MATERIAL DISPONÍVEL >>

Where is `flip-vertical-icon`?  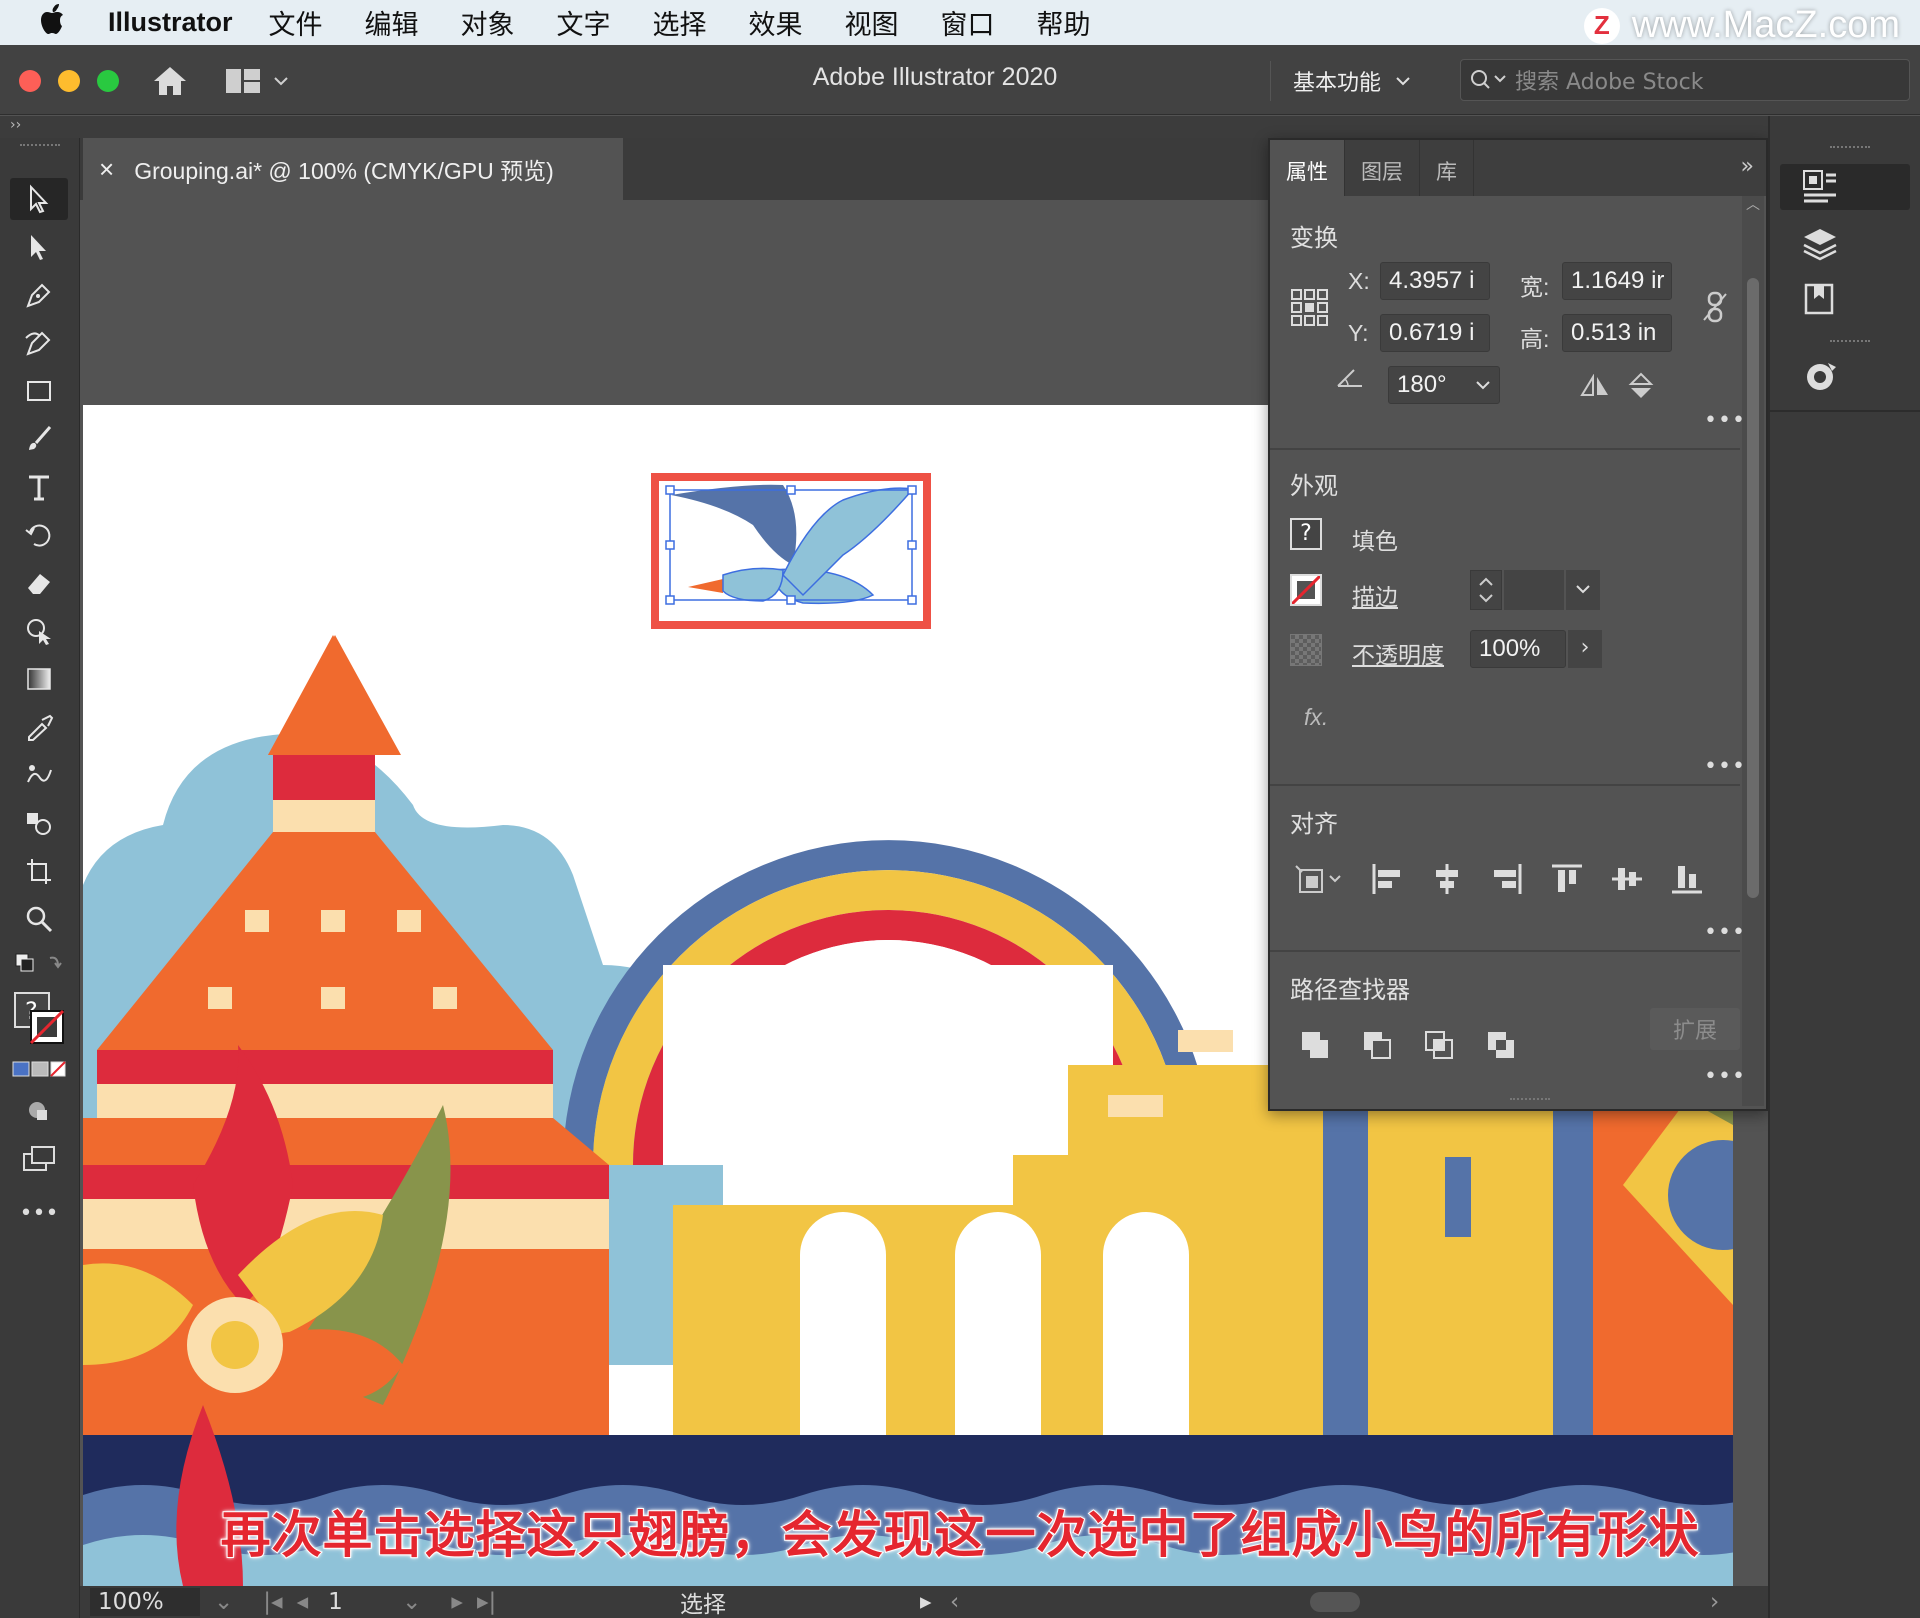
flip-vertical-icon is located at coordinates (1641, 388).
...
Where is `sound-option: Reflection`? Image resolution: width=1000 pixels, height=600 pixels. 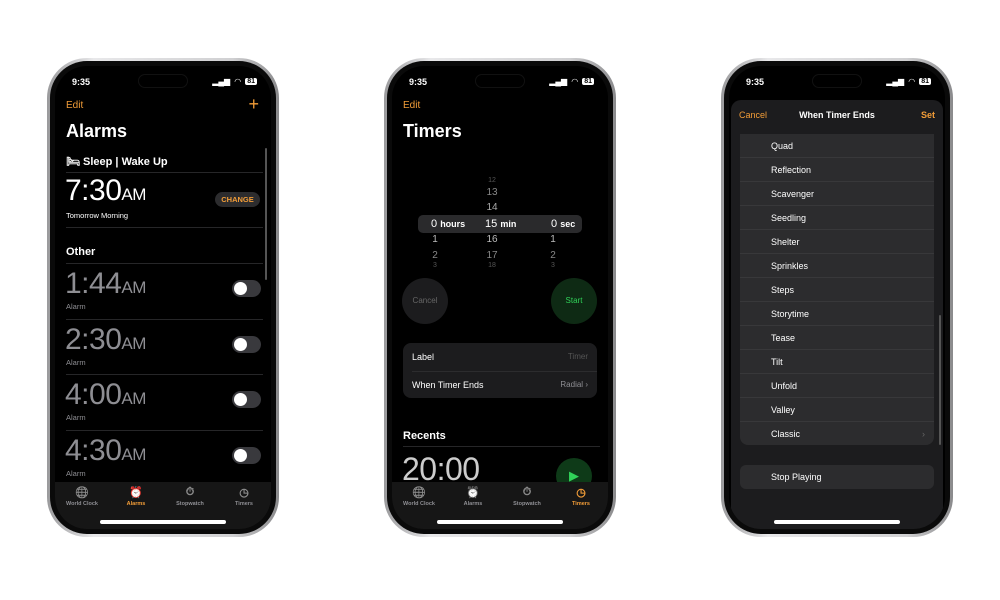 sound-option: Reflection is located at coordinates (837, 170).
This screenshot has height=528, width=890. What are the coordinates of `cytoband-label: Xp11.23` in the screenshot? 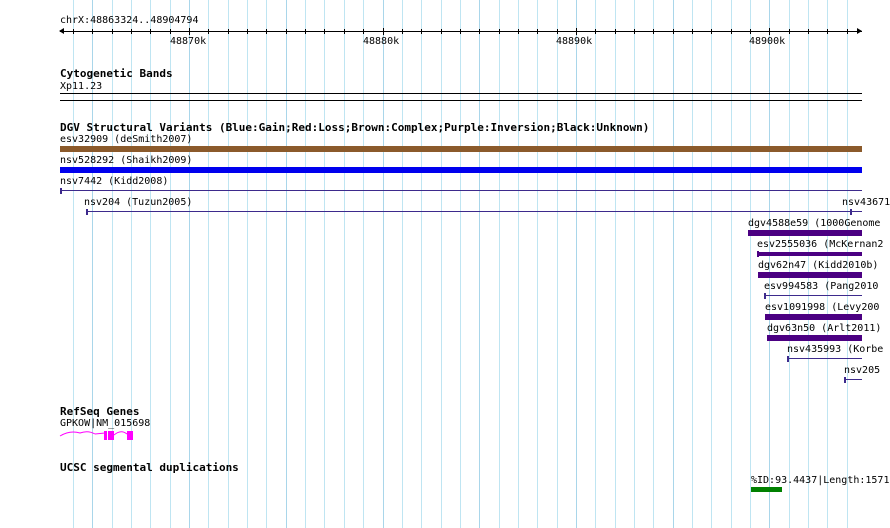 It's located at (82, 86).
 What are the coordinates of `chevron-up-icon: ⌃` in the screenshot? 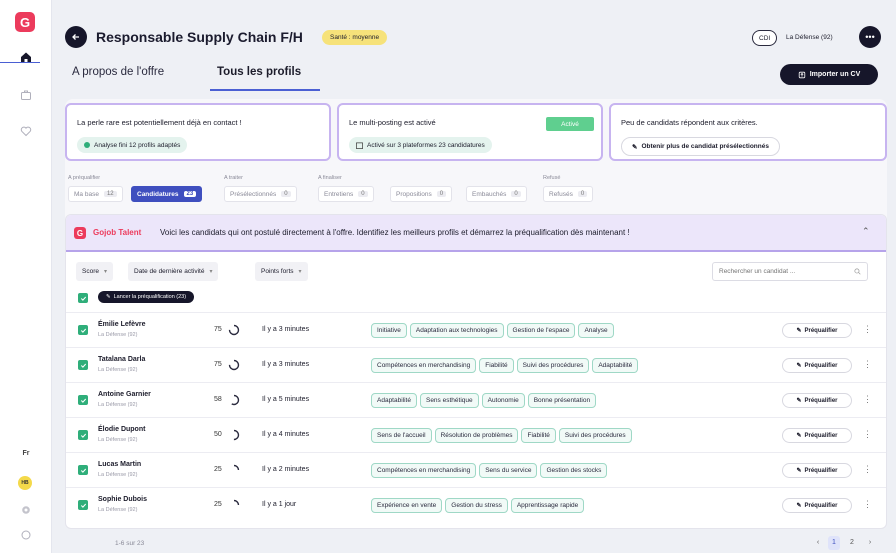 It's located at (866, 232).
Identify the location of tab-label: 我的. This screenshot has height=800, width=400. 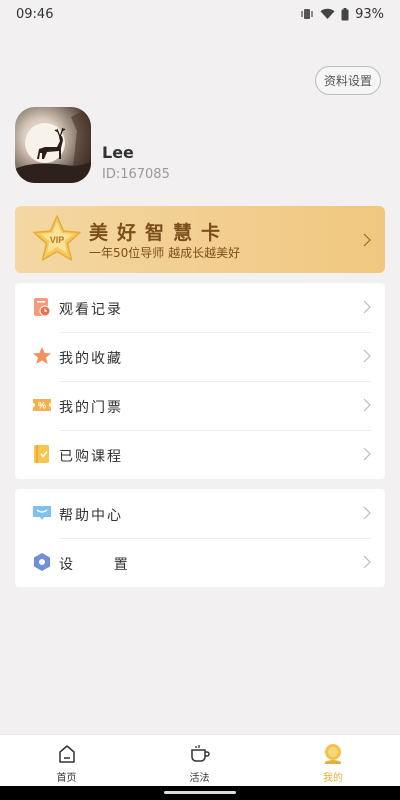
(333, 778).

OBJETIVO DO EXERCÍCIO >> Coloque numa lista JSON de strings, uma para cada linha e sem as linhas em branco, o trecho do material que começa na linha que contém "Identify the location" e termina na linha que contém "(333, 778).", ambas incluídas. Deixe as imagens fora da resposta.

RESPOSTA À TAREFA >>
[
  "Identify the location of tab-label: 我的. This screenshot has height=800, width=400. ",
  "(333, 778)."
]